Bañarse con agua caliente en invierno puede aumentar riesgo cardíaco

Escrito por mjorda

26 abril, 2011

Así lo indica un estudio publicado en Japón que advierte sobre los peligros de este hábito, que aumenta con la llegada de las bajas temperaturas del invierno.

Uno de los placeres del invierno son las duchas de agua caliente que a veces pueden durar más de media hora. Además de ser poco sustentables esconden un silencioso riesgo.

Así lo especifica el estudio japonés “Resuscitation”,  que indica que bañarse con agua caliente en periodos fríos puede causar problemas en el corazón, ya que la tasa de paros cardíacos se multiplica por diez en invierno respecto del verano.

Un equipo de Escuela de Enfermería y Medicina de la Prefectura de Kioto, dirigida por Chika Nishiyama, basó su estudio en alrededor de 11 mil paros cardiacos en la ciudad de Osaka, entre 2005 y 2007. Así, antes de la insuficiencia cardíaca, el 22% había estado durmiendo; un 9% había tomado un baño; el 3% estaba trabajando y un 0,5 por ciento hacía ejercicio.

La relación entre paros cardíacos y cambios bruscos de temperatura es conocida desde hace muchos años, dice el doctor Eduardo Bastías, cardiólogo y académico de la Facultad de Medicina de la U. Andrés Bello. “El baño prolongado con agua caliente provoca vasodilatación, es decir, dilatación de los pequeños capilares sanguíneos, lo que a su vez origina una caída de la presión arterial”, explica.

Si alguien está en una tina con agua muy caliente un largo rato, al salir del baño, corre el riesgo de caerse, incluso con pérdida de la conciencia, por caída brusca de la presión, agrega el cardiólogo. “Especialmente susceptibles son los adultos mayores y quienes toman medicamentos hipotensores”, añade. Las personas con cardiopatía el riesgo de un accidente es mayor, llegando a un posible paro cardíaco.
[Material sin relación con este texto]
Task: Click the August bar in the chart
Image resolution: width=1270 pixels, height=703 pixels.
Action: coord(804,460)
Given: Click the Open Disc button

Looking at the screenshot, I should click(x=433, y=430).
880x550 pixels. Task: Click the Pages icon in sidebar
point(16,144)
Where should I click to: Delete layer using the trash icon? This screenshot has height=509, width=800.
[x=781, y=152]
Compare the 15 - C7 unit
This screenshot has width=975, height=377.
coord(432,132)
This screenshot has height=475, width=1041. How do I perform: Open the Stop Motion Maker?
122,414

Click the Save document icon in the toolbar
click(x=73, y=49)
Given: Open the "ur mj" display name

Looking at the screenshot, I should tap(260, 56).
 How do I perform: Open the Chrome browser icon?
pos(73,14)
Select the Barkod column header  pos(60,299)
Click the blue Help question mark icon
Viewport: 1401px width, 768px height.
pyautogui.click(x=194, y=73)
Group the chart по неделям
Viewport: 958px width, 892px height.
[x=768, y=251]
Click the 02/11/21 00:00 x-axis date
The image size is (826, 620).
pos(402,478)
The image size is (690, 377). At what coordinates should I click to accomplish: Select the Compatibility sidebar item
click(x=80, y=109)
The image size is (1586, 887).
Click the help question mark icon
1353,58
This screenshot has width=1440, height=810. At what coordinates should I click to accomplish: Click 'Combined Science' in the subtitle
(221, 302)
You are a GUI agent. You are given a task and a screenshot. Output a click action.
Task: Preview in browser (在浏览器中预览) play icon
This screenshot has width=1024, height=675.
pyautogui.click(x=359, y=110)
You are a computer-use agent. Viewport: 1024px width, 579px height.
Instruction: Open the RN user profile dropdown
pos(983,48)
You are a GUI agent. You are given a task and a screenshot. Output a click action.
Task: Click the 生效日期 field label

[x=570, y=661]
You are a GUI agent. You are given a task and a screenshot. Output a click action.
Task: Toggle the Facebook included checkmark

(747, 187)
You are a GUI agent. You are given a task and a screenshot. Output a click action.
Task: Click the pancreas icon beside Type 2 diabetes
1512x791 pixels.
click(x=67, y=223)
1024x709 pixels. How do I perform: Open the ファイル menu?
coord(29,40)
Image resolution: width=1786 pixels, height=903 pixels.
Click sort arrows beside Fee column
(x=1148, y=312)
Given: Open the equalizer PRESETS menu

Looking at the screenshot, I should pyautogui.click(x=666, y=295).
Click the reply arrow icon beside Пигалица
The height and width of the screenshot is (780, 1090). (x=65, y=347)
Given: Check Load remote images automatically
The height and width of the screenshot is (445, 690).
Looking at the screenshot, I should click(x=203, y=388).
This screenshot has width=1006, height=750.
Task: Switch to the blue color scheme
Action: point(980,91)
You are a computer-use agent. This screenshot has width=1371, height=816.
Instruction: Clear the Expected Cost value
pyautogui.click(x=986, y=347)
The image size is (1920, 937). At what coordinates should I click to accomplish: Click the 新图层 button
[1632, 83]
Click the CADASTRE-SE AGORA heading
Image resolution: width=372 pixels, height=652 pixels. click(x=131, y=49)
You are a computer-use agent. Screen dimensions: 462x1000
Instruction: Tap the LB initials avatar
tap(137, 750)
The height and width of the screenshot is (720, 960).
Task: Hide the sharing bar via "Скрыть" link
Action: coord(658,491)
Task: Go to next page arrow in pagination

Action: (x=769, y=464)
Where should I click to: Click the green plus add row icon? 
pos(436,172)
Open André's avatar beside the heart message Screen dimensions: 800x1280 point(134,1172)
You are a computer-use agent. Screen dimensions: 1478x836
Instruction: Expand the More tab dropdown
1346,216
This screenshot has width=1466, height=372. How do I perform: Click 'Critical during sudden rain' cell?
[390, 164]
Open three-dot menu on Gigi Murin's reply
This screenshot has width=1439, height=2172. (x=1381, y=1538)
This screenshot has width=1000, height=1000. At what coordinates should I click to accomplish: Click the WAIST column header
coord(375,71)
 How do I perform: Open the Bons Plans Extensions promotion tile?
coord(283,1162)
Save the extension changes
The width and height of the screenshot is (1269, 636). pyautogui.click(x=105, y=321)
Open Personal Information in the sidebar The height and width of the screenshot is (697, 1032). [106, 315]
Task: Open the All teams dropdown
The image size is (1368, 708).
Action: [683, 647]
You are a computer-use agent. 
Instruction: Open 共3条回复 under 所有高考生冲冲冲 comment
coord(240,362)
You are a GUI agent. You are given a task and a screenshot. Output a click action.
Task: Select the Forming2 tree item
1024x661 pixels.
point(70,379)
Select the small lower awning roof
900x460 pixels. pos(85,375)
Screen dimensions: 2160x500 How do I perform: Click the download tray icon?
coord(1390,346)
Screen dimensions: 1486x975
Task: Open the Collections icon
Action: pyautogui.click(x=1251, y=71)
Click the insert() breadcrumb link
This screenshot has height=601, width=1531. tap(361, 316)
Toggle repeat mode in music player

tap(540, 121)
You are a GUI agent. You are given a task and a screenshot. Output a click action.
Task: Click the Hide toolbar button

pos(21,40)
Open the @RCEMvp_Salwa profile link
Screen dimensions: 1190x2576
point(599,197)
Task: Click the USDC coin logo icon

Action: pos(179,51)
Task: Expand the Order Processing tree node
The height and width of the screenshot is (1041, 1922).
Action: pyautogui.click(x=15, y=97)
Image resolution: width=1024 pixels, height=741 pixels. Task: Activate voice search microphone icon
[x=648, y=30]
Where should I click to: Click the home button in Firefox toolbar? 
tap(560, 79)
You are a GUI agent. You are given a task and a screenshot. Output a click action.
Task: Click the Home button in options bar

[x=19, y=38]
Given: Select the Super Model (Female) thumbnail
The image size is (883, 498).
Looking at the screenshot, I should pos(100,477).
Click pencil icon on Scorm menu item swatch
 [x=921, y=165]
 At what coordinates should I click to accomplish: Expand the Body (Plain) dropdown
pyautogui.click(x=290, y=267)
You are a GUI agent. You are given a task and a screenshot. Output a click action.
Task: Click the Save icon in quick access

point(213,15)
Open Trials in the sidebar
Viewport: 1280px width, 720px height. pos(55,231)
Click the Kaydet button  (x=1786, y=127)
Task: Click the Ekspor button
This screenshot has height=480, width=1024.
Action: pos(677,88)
Otro problema es salir a un ambiente frío o darse una ducha con agua fría después del baño caliente, porque en ese caso la situación es al revés, de la vasodiltación se pasa a la vasoncostricción, es decir espasmos de los capilares arteriales y subida brusca de la presión arterial. El académico de la UNAB aconseja, por lo tanto, que la temperatura del agua en la ducha o una tina debiera ser tibia o levemente caliente y que la duración más bien corta.

Finalmente aclara que “también se han cuestionado los saunas, en que hay una temperatura alta de larga duración, seguida de una ducha fría, por los mismo riesgos anteriormente señalados”.